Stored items
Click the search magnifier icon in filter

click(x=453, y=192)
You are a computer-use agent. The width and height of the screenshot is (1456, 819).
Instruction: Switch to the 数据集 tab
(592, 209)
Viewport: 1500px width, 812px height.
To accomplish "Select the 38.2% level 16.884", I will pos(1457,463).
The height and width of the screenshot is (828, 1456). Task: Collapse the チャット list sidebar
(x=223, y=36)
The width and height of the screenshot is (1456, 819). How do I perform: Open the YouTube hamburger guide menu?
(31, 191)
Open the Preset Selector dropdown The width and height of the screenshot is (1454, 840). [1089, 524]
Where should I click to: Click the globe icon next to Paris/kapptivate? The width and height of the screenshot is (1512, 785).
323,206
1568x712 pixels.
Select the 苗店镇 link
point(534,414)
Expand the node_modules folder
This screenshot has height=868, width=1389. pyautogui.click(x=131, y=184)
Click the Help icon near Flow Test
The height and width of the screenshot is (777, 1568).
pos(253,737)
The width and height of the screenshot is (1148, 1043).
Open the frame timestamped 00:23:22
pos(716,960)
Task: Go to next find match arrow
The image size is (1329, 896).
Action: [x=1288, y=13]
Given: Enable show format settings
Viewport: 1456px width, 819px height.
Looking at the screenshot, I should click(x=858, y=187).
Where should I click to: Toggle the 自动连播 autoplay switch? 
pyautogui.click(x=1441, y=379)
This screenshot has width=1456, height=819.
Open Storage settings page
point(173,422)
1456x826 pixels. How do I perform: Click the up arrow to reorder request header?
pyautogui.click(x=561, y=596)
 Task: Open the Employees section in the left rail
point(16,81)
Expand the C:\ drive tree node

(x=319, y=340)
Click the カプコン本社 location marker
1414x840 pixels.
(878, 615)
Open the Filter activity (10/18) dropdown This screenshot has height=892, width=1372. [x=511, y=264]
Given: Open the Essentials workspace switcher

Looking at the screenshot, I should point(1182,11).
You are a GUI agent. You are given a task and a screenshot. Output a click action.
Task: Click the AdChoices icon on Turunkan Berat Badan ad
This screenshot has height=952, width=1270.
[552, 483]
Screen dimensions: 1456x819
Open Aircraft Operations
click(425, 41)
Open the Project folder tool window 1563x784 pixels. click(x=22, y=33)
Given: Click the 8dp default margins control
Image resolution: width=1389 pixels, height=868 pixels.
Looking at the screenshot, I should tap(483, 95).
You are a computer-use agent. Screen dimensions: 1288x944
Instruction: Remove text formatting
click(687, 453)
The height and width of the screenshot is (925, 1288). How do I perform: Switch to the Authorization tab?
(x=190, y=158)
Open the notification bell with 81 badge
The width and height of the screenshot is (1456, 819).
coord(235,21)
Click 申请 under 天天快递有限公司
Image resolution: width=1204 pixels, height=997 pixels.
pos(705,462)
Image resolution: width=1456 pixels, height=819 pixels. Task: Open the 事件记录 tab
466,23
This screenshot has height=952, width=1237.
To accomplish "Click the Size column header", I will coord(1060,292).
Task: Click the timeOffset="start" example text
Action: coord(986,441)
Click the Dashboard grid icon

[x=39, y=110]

REQUIREMENT:
The records above should be restated exactly, line for line.

EXERCISE RESULT:
Click the search magnifier icon in filter

click(x=453, y=192)
You are a computer-use agent. The width and height of the screenshot is (1456, 819).
Instruction: Switch to the 数据集 tab
(592, 209)
Viewport: 1500px width, 812px height.
To accomplish "Select the 38.2% level 16.884", I will pos(1457,463).
The height and width of the screenshot is (828, 1456). Task: Collapse the チャット list sidebar
(x=223, y=36)
The width and height of the screenshot is (1456, 819). How do I perform: Open the YouTube hamburger guide menu?
(31, 191)
Open the Preset Selector dropdown The width and height of the screenshot is (1454, 840). [1089, 524]
Where should I click to: Click the globe icon next to Paris/kapptivate? The width and height of the screenshot is (1512, 785).
323,206
1568x712 pixels.
Select the 苗店镇 link
point(534,414)
Expand the node_modules folder
This screenshot has height=868, width=1389. pyautogui.click(x=131, y=184)
Click the Help icon near Flow Test
The height and width of the screenshot is (777, 1568).
pos(253,737)
The width and height of the screenshot is (1148, 1043).
Open the frame timestamped 00:23:22
pos(716,960)
Task: Go to next find match arrow
The image size is (1329, 896).
Action: [x=1288, y=13]
Given: Enable show format settings
Viewport: 1456px width, 819px height.
Looking at the screenshot, I should click(x=858, y=187).
Where should I click to: Toggle the 自动连播 autoplay switch? 
pyautogui.click(x=1441, y=379)
This screenshot has width=1456, height=819.
Open Storage settings page
point(173,422)
1456x826 pixels. How do I perform: Click the up arrow to reorder request header?
pyautogui.click(x=561, y=596)
 Task: Open the Employees section in the left rail
point(16,81)
Expand the C:\ drive tree node

(x=319, y=340)
Click the カプコン本社 location marker
1414x840 pixels.
(878, 615)
Open the Filter activity (10/18) dropdown This screenshot has height=892, width=1372. [x=511, y=264]
Given: Open the Essentials workspace switcher

Looking at the screenshot, I should point(1182,11).
You are a GUI agent. You are given a task and a screenshot. Output a click action.
Task: Click the AdChoices icon on Turunkan Berat Badan ad
This screenshot has height=952, width=1270.
[552, 483]
Screen dimensions: 1456x819
Open Aircraft Operations
click(425, 41)
Open the Project folder tool window 1563x784 pixels. click(x=22, y=33)
Given: Click the 8dp default margins control
Image resolution: width=1389 pixels, height=868 pixels.
Looking at the screenshot, I should tap(483, 95).
You are a computer-use agent. Screen dimensions: 1288x944
Instruction: Remove text formatting
click(687, 453)
The height and width of the screenshot is (925, 1288). How do I perform: Switch to the Authorization tab?
(x=190, y=158)
Open the notification bell with 81 badge
The width and height of the screenshot is (1456, 819).
coord(235,21)
Click 申请 under 天天快递有限公司
Image resolution: width=1204 pixels, height=997 pixels.
pos(705,462)
Image resolution: width=1456 pixels, height=819 pixels. Task: Open the 事件记录 tab
466,23
This screenshot has height=952, width=1237.
To accomplish "Click the Size column header", I will coord(1060,292).
Task: Click the timeOffset="start" example text
Action: coord(986,441)
Click the Dashboard grid icon

[x=39, y=110]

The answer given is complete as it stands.